BOSTON - A bad electrical connection is to blame for the Red Line derailment that wrought havoc on the MBTA this summer, according to the Fiscal and Management Control Board.
In a report released at the board's meeting Monday, the organization cited "poor electrical connectivity" for causing an axle to fail and fracture, in turn derailing the train and smashing a signal bungalow that is still causing delays.
The fracture caused the Red Line to derail near the JFK/UMass station in June, heavily damaging signal infrastructure and added delays to the city's already stressed public transit system.
MBTA trains sit on top of axles that have an onboard motor powered by what is known as the third rail. That 'third rail' along the subway tracks supplies electricity to the axle's motor via a sliding brush. Once the motor has been powered, that electricity is sent to ground through a brush and plate on the axle.
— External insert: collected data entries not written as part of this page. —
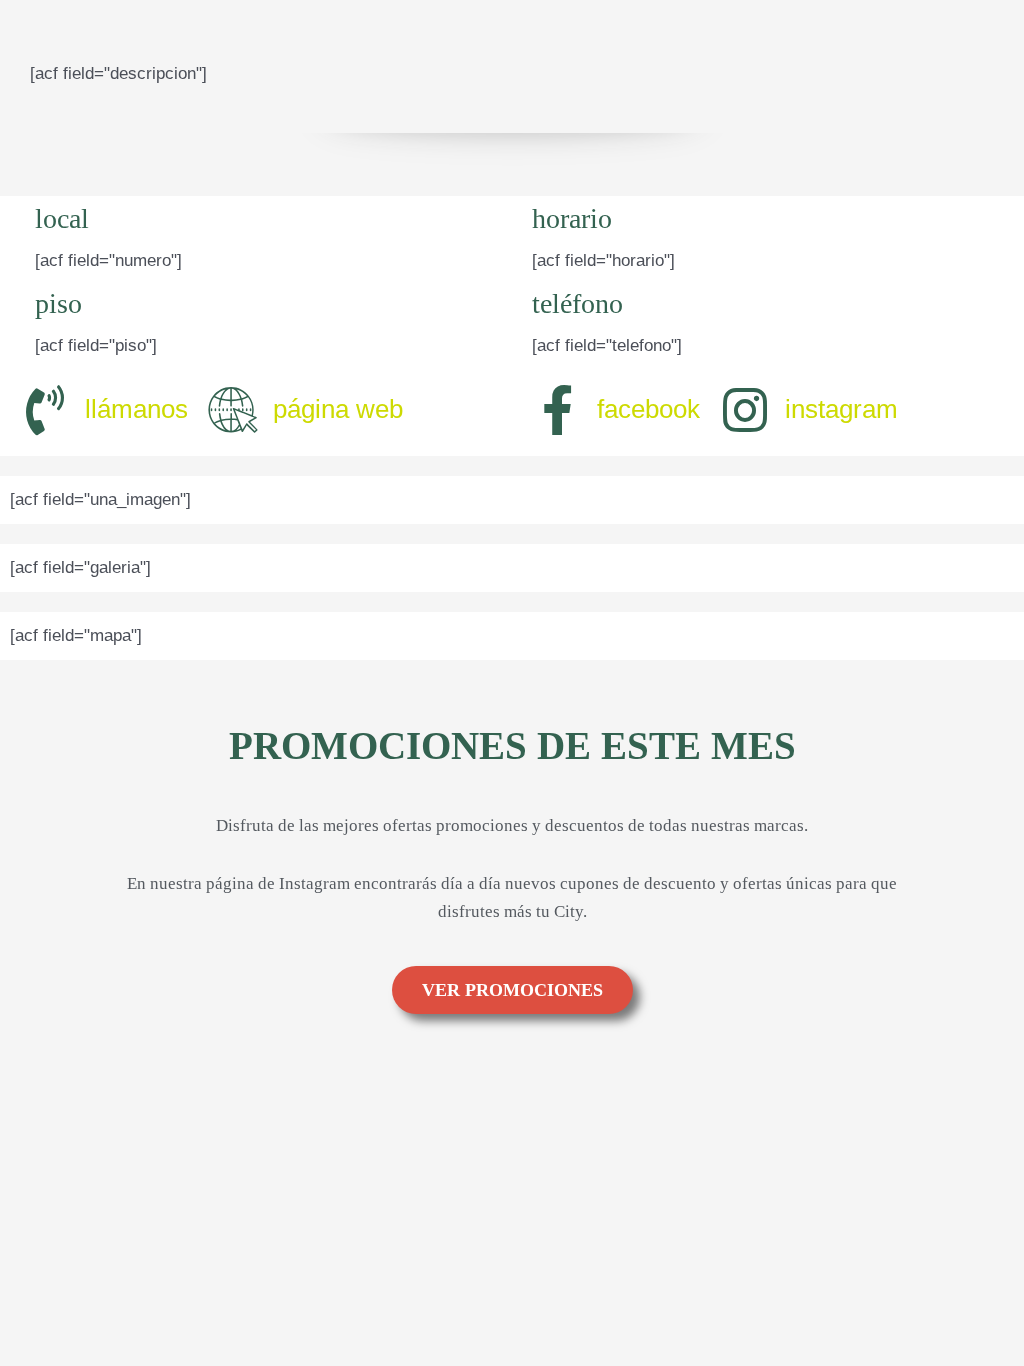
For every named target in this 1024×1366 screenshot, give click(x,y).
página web (338, 409)
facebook (648, 409)
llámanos (136, 409)
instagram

According to the MBTA, the failed axle had issues with the connection between the ground brush and the ground ring. A bad connection, the MBTA says, caused electricity to arc into the axle itself, weakening its structure and ultimately causing its failure.
The control board said the maintenance team has started inspecting the entire MBTA fleet for "fractures or other potential issues" on all lines. The process is expected to be complete in two to three weeks.
Red Line cars are inspected every 8,500 miles, or about every three months, according to the control board. The board said it is adding aditional maintenance and inspection measures to the normal protocol.
An outside lab was hired to conduct an analysis to determine if either contributed to the derailment.
The impacts from the derailment are still affecting the Red Line, over three months later, as trains have had to slow down as the control system for switches is rebuilt. The T has warned riders that regular service may not resume until October.